Kampanyanın yüzleri, farklı alanlarda yaratıcılıklarıyla öne çıkan üç kadın: Amanda Gorman, Maya Hawke ve Kim Tae-Ri. Her biri, kendi sanatsal kimliğini taşıdığı bu projede, renklerin ardındaki duygusal ve kültürel yankıları temsil ediyor. Gorman'ın kelimelerde, Hawke'ın ses ve oyunculukta, Kim Tae-Ri'nin ise güçlü karakter yorumlarında kurduğu bağ, koleksiyonun çok sesli ruhuna eşlik ediyor.
Siyah-beyaz portrelerle başlayan kampanya görselleri, ardından saydam renk katmanlarıyla yeniden tanımlanıyor. Bu teknik, hem taşların parlaklığını hem de renklerin bireyselliğini vurguluyor. Yüz hatları bir mücevher gibi çerçevelenirken, takılar sanki yüzeyden özgürleşip havada süzülüyor.

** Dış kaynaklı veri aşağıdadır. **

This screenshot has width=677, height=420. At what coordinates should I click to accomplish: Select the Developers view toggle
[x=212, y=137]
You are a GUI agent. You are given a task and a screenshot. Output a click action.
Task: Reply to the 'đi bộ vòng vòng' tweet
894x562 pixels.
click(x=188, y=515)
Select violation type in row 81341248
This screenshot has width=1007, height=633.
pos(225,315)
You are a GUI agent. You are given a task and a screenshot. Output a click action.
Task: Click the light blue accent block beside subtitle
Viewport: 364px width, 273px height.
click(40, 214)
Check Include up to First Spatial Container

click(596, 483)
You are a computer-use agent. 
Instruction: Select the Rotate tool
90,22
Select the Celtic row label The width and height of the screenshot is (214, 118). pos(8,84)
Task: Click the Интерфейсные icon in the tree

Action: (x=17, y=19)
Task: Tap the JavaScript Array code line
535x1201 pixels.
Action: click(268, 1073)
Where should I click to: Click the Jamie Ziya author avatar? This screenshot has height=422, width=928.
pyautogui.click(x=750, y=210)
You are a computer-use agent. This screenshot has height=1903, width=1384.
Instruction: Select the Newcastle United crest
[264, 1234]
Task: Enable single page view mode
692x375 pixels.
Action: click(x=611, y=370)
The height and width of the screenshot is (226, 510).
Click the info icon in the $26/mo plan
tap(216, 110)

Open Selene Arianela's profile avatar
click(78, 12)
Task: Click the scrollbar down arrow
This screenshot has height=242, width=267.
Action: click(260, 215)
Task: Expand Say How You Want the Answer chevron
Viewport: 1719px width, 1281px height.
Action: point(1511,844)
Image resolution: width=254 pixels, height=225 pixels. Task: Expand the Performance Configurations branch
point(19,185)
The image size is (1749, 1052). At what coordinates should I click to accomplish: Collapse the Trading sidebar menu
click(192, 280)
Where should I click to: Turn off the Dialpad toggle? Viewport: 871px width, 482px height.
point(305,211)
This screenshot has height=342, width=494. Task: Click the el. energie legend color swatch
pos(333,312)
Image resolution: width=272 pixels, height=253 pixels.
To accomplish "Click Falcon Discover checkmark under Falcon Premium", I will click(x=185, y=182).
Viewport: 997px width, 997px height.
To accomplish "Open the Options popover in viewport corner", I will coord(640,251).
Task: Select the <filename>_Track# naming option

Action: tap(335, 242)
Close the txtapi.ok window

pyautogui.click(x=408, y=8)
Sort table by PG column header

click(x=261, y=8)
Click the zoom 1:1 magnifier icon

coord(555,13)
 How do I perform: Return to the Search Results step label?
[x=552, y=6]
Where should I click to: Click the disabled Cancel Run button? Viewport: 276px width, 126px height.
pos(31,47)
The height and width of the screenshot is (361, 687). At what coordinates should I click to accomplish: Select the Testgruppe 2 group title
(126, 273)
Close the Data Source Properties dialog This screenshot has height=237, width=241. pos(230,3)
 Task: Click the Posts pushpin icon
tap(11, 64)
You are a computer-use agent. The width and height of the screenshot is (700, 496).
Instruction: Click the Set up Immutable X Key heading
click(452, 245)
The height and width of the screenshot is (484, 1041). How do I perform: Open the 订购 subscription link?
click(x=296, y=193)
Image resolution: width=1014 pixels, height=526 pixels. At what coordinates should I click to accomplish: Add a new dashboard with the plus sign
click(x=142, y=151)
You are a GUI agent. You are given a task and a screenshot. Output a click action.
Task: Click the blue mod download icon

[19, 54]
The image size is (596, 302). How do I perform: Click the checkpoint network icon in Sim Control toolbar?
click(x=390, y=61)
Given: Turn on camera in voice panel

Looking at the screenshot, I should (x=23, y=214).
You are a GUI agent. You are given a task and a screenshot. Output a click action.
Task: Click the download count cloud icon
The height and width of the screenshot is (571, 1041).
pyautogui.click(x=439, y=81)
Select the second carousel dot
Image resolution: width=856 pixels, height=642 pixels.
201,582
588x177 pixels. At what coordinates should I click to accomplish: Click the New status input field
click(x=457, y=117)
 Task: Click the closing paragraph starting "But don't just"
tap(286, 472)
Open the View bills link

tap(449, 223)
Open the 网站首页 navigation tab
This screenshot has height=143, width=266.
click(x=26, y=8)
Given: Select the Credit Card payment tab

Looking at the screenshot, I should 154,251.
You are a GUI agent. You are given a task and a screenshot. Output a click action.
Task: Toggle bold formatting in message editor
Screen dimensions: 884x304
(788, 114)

Koleksiyonun bir diğer dikkat çeken yanı ise şeffaflık anlayışı. Her parça, Aura Consortium blockchain sisteminde kayda alınıyor; bu sayede taşların ham halinden kesilmiş son haline kadar tüm süreç kullanıcıyla paylaşılıyor. Her mücevhere, bağımsız bir laboratuvardan alınan sertifika da eşlik ediyor.